(Bloomberg Opinion) -- Bank of England Governor Mark Carney says investment funds that promise to allow customers to withdraw their money on a daily basis are “built on a lie.” The chief investment officer of Europe’s biggest independent asset manager agrees with him.
“There is no point denying we are faced with a looming liquidity mismatch problem,” says Pascal Blanque, who oversees more than 1.4 trillion euros ($1.6 trillion) as the CIO of Amundi SA.
As I wrote earlier this month, market liquidity can melt away faster than a dropped ice-cream in a heatwave. That prospect is one of “various things keeping me awake at night,” Blanque told me earlier this week.
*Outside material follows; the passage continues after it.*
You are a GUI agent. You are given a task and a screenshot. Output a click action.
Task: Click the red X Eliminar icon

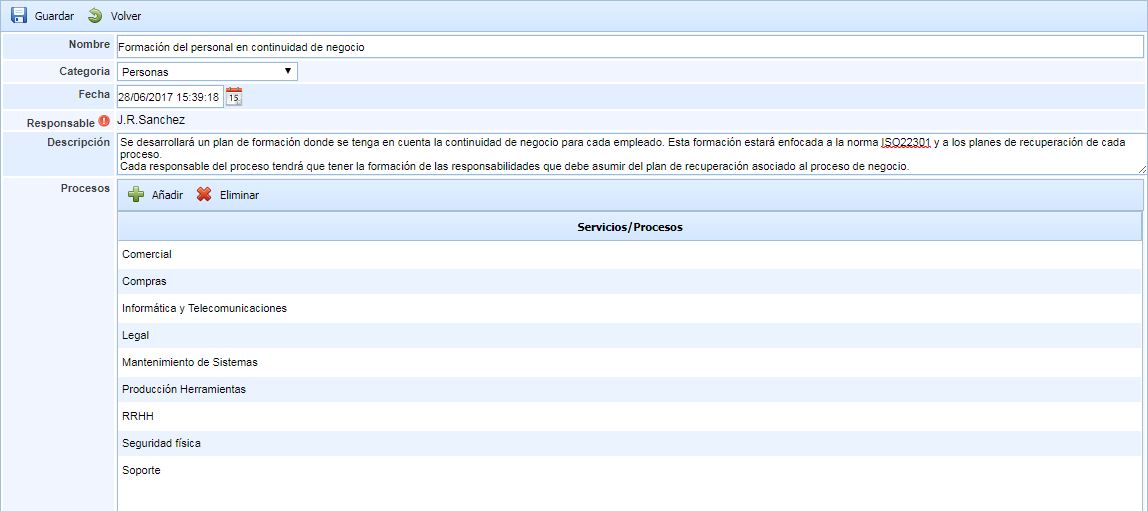204,195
In the wake of the global financial crisis, regulators have obliged investment banks to bolster their balance sheets. That has reduced the amount of capital those institutions are willing to commit to the securities markets. So in many areas, liquidity is already drying up. For example, daily turnover in U.S. high-yield debt is at its lowest since 2014, as noted by my Bloomberg Television colleague Lisa Abramowicz:
Market making, where firms generate prices at which they are willing to either buy or sell financial products, is effectively “a public good,” Blanque says. As that activity declines, the drop in turnover reduces the banking industry’s exposure to a collapse in prices or a surge in volatility. But the dangers are simply transferred, rather than diminished.
“Market making is falling off a cliff at the level of individual banks, but creating a systemic problem,” Blanque says. “The banks are less risky – but the risks have been shifted to the buy side.”
That poses a problem for regulators, something the Bank of England acknowledged in a working paper published earlier this month. As the funds industry has supplanted banks as a source of credit in the past decade, households and companies have benefited from a useful alternative source of financing. But, the report warned, we don’t know how this market-based system will respond under stress.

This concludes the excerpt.